Brasília - Último dos deputados envolvidos no escândalo do mensalão a ser julgado pela Câmara, o ex-líder do PP José Janene (PR) deve ter a cassação do mandato pedida amanhã pelo relator de seu processo no Conselho de Ética, Jairo Carneiro (PFL-BA). Se houver pedido de vista, o que é provável, Janene deverá ser julgado pelo conselho na próxima semana, com tendência de o parecer de Carneiro ser confirmado.
Janene é acusado de ter recebido, por meio de seu então assessor João Cláudio Genu, R$ 4,1 milhões do esquema montado por Marcos Valério e o ex-petista Delúbio Soares. O pepista nega ter recebido o montante.
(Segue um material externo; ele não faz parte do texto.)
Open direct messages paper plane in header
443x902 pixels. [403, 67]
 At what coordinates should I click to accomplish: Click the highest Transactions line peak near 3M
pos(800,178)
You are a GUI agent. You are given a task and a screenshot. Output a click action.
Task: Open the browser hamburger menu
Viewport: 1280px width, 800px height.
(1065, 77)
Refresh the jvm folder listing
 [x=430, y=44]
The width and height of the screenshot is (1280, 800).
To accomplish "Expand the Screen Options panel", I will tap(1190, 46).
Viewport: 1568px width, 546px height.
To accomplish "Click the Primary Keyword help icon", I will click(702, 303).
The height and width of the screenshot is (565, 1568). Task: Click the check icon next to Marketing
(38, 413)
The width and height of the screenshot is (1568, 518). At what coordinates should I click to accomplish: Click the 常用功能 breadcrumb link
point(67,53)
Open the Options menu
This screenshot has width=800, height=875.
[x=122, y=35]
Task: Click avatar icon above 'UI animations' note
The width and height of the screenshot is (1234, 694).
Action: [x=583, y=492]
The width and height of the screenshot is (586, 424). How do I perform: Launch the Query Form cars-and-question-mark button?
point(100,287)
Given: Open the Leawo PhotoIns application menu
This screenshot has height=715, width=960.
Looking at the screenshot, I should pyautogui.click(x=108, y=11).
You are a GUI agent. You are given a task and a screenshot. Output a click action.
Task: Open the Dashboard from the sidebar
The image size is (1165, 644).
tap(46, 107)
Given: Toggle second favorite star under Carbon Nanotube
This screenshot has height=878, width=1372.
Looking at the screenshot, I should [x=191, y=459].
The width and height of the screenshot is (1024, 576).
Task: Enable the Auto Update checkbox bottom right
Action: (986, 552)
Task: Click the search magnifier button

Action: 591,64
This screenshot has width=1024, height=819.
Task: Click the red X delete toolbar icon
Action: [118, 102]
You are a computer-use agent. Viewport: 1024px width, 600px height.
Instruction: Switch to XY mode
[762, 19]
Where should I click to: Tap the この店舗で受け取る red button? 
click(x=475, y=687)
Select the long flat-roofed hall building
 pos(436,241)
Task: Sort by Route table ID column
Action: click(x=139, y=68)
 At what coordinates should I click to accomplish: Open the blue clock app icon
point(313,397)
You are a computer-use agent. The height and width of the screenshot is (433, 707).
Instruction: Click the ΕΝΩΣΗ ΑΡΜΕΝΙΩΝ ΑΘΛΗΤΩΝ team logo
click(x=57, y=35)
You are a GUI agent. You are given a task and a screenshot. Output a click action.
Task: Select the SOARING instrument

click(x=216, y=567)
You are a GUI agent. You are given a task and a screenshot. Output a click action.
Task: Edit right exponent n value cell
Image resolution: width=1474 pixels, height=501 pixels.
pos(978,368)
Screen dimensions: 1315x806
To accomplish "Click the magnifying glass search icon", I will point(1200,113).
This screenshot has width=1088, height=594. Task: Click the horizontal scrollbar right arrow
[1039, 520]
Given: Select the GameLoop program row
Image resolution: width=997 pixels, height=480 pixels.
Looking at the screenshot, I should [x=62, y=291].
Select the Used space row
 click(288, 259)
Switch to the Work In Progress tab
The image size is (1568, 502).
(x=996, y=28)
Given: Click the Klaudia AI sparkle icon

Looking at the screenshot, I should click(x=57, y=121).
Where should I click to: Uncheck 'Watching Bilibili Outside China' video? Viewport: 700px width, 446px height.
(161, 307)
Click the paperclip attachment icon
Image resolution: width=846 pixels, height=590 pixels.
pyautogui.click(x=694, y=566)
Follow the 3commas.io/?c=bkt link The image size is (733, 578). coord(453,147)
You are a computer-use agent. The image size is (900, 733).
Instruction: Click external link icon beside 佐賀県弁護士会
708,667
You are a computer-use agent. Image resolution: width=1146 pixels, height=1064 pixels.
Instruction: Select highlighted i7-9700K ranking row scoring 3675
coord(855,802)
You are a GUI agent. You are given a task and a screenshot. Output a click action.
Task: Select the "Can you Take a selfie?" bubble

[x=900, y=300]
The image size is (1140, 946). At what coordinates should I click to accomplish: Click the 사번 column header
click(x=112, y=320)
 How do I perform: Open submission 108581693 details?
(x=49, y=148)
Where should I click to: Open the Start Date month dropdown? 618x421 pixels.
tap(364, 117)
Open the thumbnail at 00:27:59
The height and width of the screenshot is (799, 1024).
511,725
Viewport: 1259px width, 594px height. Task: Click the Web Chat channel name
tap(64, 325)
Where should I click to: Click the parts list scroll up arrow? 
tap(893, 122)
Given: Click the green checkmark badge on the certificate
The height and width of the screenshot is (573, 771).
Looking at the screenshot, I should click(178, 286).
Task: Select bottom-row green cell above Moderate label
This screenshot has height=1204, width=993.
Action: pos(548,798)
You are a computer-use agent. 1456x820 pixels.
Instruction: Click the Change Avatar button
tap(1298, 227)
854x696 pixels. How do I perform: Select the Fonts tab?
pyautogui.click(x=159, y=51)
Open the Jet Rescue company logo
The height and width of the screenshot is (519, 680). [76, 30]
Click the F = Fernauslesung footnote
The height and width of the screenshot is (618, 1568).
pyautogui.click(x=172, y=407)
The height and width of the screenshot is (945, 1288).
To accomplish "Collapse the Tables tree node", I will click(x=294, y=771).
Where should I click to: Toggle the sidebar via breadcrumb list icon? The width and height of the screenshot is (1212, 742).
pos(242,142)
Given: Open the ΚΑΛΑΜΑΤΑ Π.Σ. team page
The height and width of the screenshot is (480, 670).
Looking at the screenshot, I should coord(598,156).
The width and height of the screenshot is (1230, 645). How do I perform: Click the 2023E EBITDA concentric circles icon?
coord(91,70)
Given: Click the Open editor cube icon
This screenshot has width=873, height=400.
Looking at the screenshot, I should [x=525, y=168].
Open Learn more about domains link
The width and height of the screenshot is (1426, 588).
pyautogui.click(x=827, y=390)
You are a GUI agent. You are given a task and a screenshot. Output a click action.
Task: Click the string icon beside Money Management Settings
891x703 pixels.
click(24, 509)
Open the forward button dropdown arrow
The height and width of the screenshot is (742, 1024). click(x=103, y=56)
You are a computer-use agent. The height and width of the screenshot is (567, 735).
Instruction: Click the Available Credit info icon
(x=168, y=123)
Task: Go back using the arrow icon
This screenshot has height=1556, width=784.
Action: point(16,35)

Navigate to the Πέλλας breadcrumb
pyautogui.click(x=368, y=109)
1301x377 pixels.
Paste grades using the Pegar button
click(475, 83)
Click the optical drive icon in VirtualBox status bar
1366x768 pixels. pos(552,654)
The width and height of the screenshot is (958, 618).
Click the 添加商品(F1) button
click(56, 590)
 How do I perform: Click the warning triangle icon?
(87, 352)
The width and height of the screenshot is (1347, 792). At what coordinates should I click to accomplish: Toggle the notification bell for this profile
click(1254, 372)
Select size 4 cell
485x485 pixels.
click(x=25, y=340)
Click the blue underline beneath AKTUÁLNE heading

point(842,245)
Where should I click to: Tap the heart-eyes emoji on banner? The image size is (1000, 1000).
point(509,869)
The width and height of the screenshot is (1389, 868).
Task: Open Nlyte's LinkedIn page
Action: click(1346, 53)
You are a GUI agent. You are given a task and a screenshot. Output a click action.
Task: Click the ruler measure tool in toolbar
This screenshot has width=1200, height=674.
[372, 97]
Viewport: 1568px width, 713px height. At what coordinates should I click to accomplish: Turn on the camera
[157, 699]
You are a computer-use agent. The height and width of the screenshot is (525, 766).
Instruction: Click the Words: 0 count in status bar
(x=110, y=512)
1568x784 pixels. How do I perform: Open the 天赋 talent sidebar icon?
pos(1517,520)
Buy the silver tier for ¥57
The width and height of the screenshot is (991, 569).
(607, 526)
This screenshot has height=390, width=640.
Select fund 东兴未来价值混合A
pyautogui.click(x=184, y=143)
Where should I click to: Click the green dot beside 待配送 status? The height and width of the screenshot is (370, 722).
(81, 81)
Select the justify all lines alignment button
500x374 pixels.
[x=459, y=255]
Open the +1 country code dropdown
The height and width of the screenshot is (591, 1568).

Afastado do mandato para tratar uma cardiopatia grave, o deputado, que já havia pedido aposentadoria da Câmara, será julgado à revelia. Janene vem protelando há meses seu depoimento. A maioria dos integrantes do conselho avalia, no entanto, que tudo não passa de manobra protelatória, já que o deputado sofre da doença desde 1995 e nem por isso deixou de exercer o mandato parlamentar. Na semana passada, ele alegou não ter condições de saúde e cancelou seu depoimento no conselho.
Aprofundamento
A Ordem dos Advogados do Brasil (OAB) encaminhará hoje à Procuradoria-geral da República uma notícia-crime contra Lula, em que pedirá o aprofundamento das investigações do escândalo do mensalão. O presidente da entidade, Roberto Busato, afirmou que a OAB “saiu do campo político e foi para o campo jurídico”.
A OAB havia desistido de pedir o impeachment de Lula. De acordo com o advogado, que deu declarações por sua assessoria, o documento vai se basear em denúncias que já surgiram contra Lula. A decisão da OAB vem a apenas quatro meses das eleições, mas Busato descartou correlação com o calendário eleitoral.